Identifying Equivalent Expressions

Have you ever noticed that two math expressions can look completely different but actually mean the exact same thing? These are called equivalent expressions. No matter what value you plug in for the variable, equivalent expressions will always give you the same result.

There are two main ways to check if expressions are equivalent: simplifying them using math properties, or substituting a value for the variable.

Method 1: Simplifying Using Properties

You can use the distributive, commutative, and associative properties to rewrite an expression. If you can rewrite one expression to look exactly like the other, they are equivalent.

Example: Are $3(x + 2)$ and $3x + 6$ equivalent?

Using the distributive property, we multiply the $3$ by everything inside the parentheses: $3(x + 2) = 3(x) + 3(2)$ $3(x) + 3(2) = 3x + 6$

Since simplifying $3(x + 2)$ gives us exactly $3x + 6$, the two expressions are equivalent!

We can also go the other way by factoring.

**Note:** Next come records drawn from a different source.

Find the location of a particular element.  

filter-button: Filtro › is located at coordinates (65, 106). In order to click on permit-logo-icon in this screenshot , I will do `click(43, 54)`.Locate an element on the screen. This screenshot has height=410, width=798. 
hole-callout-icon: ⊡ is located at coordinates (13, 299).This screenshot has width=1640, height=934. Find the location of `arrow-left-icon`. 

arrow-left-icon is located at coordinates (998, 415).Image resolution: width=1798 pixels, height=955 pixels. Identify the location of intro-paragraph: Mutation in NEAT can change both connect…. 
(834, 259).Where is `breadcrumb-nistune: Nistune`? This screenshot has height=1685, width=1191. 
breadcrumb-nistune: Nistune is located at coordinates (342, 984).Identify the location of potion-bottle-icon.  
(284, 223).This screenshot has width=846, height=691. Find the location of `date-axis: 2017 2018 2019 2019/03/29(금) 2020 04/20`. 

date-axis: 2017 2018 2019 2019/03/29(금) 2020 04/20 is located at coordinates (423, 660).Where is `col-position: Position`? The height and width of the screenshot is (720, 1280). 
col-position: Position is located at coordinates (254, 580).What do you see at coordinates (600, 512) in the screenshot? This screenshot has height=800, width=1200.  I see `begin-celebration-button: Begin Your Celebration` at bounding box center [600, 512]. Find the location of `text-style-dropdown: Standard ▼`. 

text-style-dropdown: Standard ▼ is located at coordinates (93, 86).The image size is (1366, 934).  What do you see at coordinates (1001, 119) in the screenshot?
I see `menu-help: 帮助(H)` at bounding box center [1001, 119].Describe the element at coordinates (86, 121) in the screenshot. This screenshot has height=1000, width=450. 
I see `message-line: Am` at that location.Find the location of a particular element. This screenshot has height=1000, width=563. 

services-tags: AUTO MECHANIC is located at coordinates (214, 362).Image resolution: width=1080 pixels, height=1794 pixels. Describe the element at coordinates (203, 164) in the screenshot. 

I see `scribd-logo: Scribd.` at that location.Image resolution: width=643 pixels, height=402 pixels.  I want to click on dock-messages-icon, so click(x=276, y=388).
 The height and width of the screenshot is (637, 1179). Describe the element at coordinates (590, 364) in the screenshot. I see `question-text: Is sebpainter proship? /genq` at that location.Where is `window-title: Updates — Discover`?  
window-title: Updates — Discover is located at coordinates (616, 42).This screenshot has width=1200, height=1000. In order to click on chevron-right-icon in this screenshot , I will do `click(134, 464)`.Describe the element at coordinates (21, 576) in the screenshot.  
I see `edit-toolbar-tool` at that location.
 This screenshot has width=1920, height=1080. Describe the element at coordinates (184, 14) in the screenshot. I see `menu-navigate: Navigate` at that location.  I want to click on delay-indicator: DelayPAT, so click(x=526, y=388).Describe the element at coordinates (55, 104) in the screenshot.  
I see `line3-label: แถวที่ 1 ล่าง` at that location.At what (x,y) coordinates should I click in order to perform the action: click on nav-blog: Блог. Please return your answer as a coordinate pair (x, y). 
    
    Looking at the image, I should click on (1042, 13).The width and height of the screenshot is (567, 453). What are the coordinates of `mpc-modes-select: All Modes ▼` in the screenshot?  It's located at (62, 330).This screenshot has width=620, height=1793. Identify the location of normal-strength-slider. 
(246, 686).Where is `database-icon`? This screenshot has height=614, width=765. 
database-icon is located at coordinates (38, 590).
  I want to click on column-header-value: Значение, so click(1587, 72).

Example: Rewrite $6x + 9$. Both terms share a common factor of $3$. $6x + 9 = 3(2x) + 3(3) = 3(2x + 3)$

Method 2: Checking by Substitution

If you aren't sure how to simplify, you can pick a random number for your variable, plug it into both expressions, and see if the answers match. It's usually best to pick an easy number like $2$ or $3$ (avoid $0$ or $1$ as they can sometimes lead to false matches).

Example: Are $2(x - 1) + 3$ and $2x + 1$ equivalent?

Let's substitute $x = 4$ into both expressions.

First expression: $2(4 - 1) + 3$ $= 2(3) + 3$ $= 6 + 3 = 9$

Second expression: $2(4) + 1$ $= 8 + 1 = 9$

Since both expressions equal $9$ when $x = 4$, they are equivalent! You can also double-check this by simplifying the first expression: $2x - 2 + 3$, which combines to $2x + 1$.